- **TRY IT**
Locate every line in the records that contains the word "height", and copy each of those lines.

- **RECORDS FOR THE TASK**
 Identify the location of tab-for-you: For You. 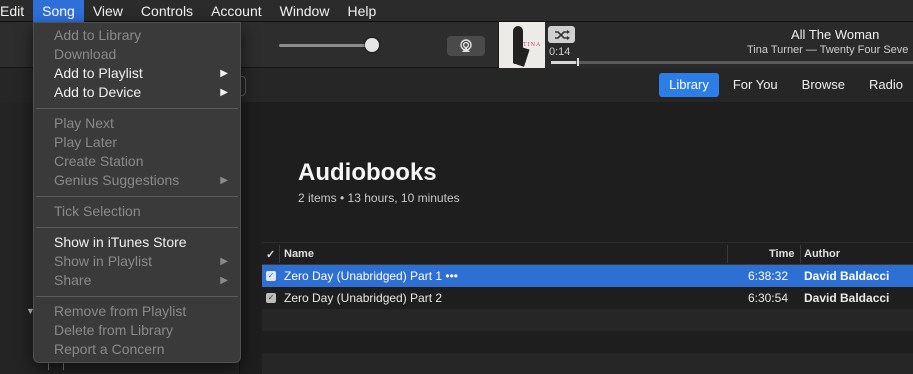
...
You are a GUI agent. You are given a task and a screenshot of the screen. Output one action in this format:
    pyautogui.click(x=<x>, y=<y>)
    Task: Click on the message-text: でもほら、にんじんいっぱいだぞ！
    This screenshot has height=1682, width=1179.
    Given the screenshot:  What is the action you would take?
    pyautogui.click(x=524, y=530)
--
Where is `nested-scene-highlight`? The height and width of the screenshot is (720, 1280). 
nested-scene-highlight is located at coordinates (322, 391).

- **SOLUTION FOR THIS TASK**
    This screenshot has height=1682, width=1179.
Where is `nested-scene-highlight`? The height and width of the screenshot is (720, 1280). 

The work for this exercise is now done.